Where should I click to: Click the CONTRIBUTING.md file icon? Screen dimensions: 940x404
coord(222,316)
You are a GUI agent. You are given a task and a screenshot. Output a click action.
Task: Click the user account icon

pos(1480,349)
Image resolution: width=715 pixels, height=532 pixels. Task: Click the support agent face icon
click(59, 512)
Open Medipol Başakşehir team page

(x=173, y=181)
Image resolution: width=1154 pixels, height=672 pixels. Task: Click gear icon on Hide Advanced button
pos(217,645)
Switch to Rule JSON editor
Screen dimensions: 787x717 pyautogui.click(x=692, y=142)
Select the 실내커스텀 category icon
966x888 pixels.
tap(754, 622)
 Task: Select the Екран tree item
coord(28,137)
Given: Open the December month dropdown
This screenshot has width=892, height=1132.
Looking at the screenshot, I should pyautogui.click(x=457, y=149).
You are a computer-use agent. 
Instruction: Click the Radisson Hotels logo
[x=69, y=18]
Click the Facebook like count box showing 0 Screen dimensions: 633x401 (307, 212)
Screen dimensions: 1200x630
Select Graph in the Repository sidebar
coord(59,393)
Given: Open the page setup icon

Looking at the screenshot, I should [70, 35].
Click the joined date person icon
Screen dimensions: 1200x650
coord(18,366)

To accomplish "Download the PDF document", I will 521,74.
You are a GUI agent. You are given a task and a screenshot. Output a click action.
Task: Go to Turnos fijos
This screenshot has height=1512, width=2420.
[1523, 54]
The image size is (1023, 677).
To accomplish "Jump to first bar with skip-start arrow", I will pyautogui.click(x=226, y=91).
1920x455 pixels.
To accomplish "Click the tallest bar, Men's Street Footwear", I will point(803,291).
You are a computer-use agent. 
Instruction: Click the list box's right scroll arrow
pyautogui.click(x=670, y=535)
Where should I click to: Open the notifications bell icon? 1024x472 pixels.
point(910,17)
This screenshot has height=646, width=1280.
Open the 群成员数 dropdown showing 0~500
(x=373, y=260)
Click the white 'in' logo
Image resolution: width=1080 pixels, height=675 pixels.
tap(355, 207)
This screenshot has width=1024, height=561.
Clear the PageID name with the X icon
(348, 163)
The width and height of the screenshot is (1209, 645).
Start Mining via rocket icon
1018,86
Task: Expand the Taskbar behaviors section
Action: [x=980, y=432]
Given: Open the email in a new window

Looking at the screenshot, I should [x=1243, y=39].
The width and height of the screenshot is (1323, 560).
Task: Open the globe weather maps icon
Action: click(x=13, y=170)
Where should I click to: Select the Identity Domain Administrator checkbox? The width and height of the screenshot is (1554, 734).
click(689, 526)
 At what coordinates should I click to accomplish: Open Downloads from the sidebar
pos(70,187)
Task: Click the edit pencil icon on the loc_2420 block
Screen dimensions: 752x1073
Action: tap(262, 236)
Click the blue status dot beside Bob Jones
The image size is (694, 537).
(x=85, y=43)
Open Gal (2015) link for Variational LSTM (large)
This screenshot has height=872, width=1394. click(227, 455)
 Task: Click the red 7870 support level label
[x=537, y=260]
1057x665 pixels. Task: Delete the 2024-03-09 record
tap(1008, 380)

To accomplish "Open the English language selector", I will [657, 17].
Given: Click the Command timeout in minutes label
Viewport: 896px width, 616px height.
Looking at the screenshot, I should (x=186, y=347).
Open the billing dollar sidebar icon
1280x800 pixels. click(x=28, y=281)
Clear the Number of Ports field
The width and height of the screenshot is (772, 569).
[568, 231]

+--

§ **Work request**: Once you have counted the lines above that contain "will", give that number alone.

§ **Solution to the exercise**: 4